ThisWeek asked the three candidates their opinions on the city’s most pressing need and how the city could continue to provide services if the national economic malaise persists.

“Managing growth remains New Albany’s biggest challenge,” Ferguson said. “In terms of residential growth, New Albany should limit new housing to that which has already been planned and zoned, minimizing impact on our school district and our property taxes.

“New Albany should continue working to expand retail growth in our village center and office development in our business campuses.”

Ferguson said the city fared well during the recent economic downturn and the short-term outlook is that it should be able to maintain current services if the downturn continues.

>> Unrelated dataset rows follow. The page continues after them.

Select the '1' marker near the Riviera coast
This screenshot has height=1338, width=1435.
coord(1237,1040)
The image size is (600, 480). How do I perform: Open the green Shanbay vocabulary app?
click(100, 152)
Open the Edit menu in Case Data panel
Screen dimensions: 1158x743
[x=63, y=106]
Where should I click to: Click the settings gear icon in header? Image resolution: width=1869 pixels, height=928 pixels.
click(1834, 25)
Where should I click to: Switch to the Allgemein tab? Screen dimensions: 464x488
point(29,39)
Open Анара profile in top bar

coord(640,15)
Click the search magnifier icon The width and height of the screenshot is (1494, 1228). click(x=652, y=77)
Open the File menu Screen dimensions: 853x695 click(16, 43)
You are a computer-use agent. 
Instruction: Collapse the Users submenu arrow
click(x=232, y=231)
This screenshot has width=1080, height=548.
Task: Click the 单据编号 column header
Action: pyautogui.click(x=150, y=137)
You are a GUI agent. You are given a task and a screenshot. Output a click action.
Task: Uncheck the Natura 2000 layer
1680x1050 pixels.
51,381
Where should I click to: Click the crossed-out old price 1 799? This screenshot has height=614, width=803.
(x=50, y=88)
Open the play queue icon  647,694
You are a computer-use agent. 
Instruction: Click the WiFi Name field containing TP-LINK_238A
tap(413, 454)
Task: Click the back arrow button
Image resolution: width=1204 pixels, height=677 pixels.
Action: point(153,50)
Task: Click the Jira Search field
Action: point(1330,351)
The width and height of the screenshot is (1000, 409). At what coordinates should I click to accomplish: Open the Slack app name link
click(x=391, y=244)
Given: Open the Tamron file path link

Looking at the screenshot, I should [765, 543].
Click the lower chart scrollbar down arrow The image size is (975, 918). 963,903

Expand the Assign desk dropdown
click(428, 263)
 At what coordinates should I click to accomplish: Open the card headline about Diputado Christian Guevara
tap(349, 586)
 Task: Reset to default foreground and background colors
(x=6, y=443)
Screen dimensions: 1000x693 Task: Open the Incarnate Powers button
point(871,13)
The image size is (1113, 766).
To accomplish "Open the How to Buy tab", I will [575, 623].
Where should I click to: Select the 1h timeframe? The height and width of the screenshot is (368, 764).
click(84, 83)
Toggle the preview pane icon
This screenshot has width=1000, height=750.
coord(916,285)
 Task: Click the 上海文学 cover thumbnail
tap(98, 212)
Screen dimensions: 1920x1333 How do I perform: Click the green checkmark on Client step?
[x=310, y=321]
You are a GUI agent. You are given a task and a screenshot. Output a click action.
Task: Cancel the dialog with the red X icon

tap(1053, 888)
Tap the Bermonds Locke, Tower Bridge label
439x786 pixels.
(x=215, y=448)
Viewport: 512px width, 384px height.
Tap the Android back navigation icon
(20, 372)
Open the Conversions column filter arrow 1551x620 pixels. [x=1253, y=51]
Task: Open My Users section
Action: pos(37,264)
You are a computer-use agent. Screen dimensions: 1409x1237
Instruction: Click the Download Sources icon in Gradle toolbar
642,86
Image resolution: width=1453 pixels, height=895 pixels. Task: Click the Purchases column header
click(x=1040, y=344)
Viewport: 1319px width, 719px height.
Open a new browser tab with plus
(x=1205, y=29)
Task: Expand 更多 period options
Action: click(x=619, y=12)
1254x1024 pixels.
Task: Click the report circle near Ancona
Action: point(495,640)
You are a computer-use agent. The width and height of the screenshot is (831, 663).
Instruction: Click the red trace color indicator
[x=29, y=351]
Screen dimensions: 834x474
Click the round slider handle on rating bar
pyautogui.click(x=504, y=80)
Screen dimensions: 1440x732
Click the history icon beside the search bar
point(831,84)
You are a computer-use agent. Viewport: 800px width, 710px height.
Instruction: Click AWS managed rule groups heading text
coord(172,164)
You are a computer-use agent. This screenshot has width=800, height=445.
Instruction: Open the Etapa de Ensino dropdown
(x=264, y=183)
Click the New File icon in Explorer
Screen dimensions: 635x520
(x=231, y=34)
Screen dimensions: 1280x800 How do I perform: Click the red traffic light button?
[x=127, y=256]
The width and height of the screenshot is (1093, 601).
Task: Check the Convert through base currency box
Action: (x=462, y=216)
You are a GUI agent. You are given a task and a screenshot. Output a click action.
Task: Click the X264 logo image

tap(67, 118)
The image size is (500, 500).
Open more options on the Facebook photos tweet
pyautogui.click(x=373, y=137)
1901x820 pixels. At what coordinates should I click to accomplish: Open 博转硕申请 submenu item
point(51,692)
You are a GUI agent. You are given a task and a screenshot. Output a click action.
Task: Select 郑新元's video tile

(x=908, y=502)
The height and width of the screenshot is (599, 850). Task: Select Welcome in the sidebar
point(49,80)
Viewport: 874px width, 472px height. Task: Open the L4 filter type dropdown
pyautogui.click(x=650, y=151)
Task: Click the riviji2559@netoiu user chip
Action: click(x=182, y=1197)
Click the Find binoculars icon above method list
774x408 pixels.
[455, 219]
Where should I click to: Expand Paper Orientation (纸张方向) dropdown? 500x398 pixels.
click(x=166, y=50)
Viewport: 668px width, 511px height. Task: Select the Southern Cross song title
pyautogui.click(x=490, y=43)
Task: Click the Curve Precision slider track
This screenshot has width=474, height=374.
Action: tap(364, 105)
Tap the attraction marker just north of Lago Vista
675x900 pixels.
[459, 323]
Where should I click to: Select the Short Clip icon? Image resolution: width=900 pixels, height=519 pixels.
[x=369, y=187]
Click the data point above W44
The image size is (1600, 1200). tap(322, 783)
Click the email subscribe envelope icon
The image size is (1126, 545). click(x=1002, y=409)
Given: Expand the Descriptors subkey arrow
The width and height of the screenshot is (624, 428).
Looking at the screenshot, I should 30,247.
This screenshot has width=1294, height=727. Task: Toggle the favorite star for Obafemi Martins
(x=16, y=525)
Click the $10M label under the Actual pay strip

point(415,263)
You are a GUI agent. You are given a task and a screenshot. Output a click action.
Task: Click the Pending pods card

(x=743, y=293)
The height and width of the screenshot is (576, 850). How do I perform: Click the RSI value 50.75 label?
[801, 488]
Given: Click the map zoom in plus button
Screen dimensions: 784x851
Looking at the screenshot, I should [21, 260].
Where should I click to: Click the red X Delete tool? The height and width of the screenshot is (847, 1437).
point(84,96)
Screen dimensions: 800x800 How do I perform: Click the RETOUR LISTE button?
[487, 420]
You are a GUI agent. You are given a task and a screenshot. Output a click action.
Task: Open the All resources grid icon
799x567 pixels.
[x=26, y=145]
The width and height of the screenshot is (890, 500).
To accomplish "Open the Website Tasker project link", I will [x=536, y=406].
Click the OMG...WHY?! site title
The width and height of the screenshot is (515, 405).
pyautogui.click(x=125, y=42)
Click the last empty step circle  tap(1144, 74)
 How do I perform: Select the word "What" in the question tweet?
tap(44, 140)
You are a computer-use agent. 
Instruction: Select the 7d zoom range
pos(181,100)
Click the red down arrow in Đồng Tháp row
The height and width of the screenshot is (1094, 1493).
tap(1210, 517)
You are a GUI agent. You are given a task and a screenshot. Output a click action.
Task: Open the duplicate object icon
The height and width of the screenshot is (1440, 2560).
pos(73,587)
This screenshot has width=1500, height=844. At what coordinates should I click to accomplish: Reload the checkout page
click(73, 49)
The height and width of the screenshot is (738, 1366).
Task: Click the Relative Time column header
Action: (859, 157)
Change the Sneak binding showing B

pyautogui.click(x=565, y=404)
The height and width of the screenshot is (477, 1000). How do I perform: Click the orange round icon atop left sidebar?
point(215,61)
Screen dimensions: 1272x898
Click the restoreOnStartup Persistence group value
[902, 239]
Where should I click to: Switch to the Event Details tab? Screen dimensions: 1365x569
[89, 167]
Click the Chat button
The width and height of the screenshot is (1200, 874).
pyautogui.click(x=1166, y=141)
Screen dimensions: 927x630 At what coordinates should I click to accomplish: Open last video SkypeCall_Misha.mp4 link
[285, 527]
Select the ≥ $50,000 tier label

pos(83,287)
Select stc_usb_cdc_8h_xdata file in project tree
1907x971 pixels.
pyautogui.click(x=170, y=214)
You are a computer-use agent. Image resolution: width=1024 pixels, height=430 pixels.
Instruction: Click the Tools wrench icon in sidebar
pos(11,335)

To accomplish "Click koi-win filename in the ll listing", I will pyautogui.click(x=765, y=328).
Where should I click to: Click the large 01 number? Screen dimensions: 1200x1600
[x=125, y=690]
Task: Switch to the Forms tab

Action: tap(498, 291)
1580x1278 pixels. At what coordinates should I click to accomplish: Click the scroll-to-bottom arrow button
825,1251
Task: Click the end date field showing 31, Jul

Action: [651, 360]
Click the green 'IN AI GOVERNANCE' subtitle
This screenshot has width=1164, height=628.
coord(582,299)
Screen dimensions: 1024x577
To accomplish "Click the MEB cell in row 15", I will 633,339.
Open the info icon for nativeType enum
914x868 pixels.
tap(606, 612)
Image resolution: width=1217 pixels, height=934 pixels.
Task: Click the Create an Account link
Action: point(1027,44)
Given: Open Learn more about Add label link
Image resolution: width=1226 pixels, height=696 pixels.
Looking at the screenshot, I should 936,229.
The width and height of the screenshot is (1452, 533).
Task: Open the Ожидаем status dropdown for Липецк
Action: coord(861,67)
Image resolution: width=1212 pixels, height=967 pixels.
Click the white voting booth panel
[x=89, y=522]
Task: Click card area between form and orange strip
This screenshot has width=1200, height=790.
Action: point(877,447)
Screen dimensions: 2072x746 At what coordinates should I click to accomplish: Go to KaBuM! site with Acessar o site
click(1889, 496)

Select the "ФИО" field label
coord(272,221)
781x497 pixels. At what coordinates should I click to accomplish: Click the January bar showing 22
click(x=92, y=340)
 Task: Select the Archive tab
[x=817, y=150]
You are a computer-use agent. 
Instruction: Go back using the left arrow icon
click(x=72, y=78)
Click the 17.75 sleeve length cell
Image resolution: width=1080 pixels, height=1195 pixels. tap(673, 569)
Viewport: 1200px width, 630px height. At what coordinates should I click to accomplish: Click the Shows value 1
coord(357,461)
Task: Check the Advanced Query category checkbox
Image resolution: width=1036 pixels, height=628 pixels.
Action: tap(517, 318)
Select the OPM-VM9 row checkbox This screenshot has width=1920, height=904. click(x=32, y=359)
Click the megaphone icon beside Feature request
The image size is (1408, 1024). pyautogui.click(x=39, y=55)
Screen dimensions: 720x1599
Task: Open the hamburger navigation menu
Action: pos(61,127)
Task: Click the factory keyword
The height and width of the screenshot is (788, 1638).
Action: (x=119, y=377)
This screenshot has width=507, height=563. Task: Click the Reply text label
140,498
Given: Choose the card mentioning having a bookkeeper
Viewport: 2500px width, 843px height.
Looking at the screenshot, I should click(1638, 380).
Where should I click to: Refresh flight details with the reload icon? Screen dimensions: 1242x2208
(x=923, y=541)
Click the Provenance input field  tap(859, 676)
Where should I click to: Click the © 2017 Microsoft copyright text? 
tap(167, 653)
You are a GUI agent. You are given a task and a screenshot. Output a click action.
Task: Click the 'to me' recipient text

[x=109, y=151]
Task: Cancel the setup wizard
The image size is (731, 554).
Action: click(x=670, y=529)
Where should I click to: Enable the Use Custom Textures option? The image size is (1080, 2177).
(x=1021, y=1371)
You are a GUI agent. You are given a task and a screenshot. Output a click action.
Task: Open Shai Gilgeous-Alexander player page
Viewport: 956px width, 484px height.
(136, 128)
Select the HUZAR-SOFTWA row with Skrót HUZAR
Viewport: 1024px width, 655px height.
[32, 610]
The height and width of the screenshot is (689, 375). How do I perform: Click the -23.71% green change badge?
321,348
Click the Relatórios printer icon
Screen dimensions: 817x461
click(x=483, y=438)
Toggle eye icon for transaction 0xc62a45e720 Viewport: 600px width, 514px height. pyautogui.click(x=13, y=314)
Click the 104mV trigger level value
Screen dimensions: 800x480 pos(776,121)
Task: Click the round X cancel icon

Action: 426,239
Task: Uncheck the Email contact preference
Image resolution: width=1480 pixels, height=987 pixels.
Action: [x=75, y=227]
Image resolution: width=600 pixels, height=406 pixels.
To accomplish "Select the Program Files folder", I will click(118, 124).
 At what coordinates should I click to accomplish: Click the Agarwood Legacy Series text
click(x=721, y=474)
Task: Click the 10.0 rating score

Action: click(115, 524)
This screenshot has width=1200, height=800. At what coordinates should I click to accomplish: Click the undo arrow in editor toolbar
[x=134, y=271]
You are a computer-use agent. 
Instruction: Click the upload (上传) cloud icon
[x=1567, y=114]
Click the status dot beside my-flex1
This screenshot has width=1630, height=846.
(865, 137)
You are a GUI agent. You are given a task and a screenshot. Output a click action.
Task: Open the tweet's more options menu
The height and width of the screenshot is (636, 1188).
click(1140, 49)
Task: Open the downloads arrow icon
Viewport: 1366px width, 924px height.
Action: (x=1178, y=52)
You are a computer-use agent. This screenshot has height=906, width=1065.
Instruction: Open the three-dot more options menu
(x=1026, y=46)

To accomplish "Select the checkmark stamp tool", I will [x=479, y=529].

“Happily, New Albany entered the downturn with a significant ‘rainy day fund’ (carryover balance) representing over 50 percent of our annual budget,” she said. “By postponing a planned expansion of our staff, freezing salaries for a year, reducing spending and delaying several projects that were in the planning stages, the city was able to avoid staff layoffs. Services to residents were reduced only minimally.”

She also said the city does not receive significant funding from the Ohio Local Government Fund, so state funding cuts “will only have a minimal effect on our budget.”

She said the city’s success in attracting new businesses will also provide “funding for the excellent city services our residents and businesses desire. Unlike many communities in our region, New Albany should be able to do this without increasing our residents’ income taxes or property taxes.”

Pleasnick said continued economic growth is the city’s most pressing need.

“We need to be able to continue to deliver quality services without any further increase in taxes on our residents,” he said. “We’ve successfully proven we can do that by attracting new companies. No other community has been able to do that in this economy.”

Pleasnick said the city could respond to the economic downturn by continuing to increase its capacity to attract those businesses to New Albany and provide support for its residents.

Wolfe said New Albany’s most pressing need is continued economic development.

He said attracting new businesses and being fiscally responsible are the best ways to deal with the economic downturn.

“Fortunately, we continue to attract healthy and progressive businesses to our community due to the strong appeal of our community master plan and the hard work of our very talented staff,” Wolfe said. “So, unlike many other communities, we continue to add revenue to our tax base.

“In addition, due to our strong focus on fiscal responsibility, we have not only been able to maintain services, but have been able to continue to provide more services and community features despite the challenges presented by the economic downturn.”